High Tech Trader Health

smoothieThe Happy New Year greeting often includes wishes for good health. The resolutions that follow in short order might refer to goals for regular exercising, weight loss, stop smoking, and a host of other items. Here at the mighty Dakeryn, a shiny new Magic Bullet has replaced the toaster in our kitchen; fruit smoothies are trending on the trading floor. Some of us have set limits for the daily caffeine fix. Sainas has even embarked on a 12-day cleanse. Our table at Sailor Hagar’s now sits vacant ’til February.

Over Christmas, I discovered Time Magazine’s 100 New Health Discoveries. Turns out there’s no limits to where technology could take a guy’s personal health management habits this year. It comes under the heading of Quantified Self, which, for the uninitiated, is what you become when you obsessively track every possible measure of your health, in real time. It’s the kind of development that plays into the wheel-house of high-paced wholesale lumber distribution trading offices. The emergence of the Quantified Self was affirmed in 2013 by the buzz it created at the South By Southwest Interactive Festival, a launching pad for such earlier technology phenoms as Twitter and Instagram.

It has to do with a new generation of medical monitoring devices, originally meant to evaluate patients in the hospital, that have been made over into sexier, wearable versions for the health-conscious or health curious. It’s sophisticated and personalized health monitoring, that may be generating a lot of information that we are still learning to interpret.

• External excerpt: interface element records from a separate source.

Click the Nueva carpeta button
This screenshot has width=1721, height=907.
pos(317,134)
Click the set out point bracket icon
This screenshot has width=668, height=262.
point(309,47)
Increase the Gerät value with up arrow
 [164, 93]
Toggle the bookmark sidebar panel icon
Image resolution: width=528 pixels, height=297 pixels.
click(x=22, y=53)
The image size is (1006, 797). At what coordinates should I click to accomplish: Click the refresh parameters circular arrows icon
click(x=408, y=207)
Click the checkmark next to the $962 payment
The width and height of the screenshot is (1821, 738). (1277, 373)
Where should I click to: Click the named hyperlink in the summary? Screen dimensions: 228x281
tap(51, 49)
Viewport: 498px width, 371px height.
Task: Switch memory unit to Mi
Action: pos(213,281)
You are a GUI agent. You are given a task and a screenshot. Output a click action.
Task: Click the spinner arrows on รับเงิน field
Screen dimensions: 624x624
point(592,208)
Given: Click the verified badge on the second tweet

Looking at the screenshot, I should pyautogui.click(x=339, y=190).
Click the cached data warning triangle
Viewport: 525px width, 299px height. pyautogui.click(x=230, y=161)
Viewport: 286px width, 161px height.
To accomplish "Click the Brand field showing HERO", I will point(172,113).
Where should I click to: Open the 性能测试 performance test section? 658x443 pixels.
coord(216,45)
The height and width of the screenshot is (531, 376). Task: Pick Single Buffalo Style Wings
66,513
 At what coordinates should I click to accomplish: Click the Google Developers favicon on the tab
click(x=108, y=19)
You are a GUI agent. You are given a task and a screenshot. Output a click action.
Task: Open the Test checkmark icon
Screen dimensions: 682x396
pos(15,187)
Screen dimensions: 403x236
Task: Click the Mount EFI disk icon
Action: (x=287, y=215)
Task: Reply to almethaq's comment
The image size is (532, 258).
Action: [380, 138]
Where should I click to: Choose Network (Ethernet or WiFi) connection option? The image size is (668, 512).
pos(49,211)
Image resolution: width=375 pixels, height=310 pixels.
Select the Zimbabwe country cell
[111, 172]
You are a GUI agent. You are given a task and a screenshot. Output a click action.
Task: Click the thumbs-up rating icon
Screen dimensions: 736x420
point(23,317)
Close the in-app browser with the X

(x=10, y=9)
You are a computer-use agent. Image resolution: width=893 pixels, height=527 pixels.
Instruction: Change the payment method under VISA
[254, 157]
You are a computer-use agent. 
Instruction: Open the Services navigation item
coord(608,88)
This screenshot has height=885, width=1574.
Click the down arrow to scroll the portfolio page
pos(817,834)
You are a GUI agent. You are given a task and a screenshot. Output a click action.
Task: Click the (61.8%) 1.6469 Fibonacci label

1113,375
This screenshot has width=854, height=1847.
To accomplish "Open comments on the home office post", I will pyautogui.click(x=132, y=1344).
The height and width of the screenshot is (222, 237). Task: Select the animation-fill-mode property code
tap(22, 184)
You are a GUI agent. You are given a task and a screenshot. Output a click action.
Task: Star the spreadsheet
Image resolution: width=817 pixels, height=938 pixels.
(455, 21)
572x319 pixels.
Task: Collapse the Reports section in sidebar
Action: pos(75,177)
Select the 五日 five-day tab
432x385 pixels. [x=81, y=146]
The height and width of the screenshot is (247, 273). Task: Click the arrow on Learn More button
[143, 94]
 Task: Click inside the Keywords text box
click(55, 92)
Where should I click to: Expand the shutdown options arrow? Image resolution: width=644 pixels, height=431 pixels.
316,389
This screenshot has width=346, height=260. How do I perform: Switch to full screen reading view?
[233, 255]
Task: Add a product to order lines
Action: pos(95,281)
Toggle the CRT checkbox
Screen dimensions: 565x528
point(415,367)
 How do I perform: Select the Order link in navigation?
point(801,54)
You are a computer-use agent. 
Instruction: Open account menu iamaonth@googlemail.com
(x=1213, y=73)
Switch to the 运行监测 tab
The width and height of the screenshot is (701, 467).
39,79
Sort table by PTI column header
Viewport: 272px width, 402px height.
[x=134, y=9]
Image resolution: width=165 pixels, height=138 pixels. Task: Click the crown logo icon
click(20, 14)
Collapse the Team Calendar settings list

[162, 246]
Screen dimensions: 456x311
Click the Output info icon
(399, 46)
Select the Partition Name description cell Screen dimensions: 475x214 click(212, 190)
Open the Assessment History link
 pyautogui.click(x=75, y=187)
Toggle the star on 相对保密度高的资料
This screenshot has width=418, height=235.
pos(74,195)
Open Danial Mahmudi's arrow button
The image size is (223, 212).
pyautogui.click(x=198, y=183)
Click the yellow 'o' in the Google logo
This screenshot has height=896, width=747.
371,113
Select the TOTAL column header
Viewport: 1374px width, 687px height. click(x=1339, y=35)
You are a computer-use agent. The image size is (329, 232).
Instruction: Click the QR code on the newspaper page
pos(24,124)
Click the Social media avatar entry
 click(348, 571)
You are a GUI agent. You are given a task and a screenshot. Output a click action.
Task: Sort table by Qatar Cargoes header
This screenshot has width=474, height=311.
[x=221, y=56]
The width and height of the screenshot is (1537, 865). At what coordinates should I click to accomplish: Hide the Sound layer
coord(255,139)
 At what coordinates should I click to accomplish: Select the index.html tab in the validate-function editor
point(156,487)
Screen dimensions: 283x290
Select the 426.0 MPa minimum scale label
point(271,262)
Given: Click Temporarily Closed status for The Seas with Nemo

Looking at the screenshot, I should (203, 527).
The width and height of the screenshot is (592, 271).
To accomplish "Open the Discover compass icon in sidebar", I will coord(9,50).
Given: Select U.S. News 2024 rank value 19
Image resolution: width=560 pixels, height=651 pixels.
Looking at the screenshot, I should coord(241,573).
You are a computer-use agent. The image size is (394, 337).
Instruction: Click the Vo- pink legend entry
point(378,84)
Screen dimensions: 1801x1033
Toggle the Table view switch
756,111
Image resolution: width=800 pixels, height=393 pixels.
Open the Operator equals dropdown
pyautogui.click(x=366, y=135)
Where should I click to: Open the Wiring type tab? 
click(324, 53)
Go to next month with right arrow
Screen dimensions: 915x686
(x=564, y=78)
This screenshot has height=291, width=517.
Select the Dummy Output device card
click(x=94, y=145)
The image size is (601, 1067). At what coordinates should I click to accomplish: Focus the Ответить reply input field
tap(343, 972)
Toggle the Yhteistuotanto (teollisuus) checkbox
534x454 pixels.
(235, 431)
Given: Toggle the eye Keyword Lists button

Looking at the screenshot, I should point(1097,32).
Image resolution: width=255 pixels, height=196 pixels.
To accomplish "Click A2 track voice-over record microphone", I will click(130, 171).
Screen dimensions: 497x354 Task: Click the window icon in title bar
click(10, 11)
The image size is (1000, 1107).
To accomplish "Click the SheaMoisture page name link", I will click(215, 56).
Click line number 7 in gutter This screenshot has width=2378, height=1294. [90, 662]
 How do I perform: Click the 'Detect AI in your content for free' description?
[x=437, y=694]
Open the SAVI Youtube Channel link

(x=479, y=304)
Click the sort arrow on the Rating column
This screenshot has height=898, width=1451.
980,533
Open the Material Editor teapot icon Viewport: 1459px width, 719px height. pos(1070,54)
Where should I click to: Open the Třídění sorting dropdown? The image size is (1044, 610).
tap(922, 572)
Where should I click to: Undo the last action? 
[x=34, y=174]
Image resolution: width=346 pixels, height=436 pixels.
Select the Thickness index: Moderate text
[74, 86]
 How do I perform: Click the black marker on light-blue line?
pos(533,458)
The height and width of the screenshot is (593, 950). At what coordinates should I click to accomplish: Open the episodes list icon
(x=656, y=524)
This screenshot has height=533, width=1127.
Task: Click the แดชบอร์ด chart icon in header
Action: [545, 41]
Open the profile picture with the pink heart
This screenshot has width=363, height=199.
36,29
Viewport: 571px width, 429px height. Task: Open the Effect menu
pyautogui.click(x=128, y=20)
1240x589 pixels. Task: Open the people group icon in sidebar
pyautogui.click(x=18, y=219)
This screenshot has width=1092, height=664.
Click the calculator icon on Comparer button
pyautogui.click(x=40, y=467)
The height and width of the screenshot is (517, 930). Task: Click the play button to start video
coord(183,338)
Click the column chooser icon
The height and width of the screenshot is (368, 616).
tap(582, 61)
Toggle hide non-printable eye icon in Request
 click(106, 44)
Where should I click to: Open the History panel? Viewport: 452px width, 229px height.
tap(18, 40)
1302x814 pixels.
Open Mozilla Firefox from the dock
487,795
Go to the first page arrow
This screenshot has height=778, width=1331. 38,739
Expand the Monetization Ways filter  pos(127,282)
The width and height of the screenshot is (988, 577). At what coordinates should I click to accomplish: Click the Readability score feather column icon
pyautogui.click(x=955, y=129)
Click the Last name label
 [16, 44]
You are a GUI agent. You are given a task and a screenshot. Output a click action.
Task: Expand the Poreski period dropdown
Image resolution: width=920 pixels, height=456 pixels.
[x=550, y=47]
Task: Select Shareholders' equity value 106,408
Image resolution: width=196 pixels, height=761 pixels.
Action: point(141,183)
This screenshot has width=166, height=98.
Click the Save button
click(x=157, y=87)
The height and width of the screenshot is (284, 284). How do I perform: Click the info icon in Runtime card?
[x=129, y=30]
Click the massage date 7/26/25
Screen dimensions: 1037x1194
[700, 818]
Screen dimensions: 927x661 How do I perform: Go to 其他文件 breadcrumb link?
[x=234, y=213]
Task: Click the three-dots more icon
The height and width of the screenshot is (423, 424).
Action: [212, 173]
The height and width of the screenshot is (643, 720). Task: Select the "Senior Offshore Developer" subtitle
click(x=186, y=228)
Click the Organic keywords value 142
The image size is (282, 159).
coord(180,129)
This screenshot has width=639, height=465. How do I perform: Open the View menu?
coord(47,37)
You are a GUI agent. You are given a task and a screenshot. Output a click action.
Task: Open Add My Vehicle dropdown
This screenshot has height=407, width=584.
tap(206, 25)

Example: BodyMedia is a maker of wearable body-monitoring systems that has expanded its products from medical research sector to consumer devices.

The sensors that are embedded in wearable devices such as arm or wrist bands collect data which have the potential to tell you more about your body in relation to activities you might be engaged in than you ever dreamed possible. How the data is interpreted remains an open question. What does it mean if your wrist band, or some other fancy body app spits out unique series of medical data related to blood pressure, heart rhythm or kidney function that is uniquely different when you’re closing an order of DakDek in the Northeast than the results produced during an export order to China?

So far, we’re told the benefits of body monitoring devices tend to come in the form of the support users get from joining online communities. Most of the devices connect to smartphones and allow users to download or share the data collected within social networks of like-minded, data-curious people who want to broadcast and analyze their latest blood-pressure or skin-conductivity numbers. Maybe it will tell us if the mill sales manager’s blood pressure tends to soar in sync with our own when a late shipment is cause for concern. Or not.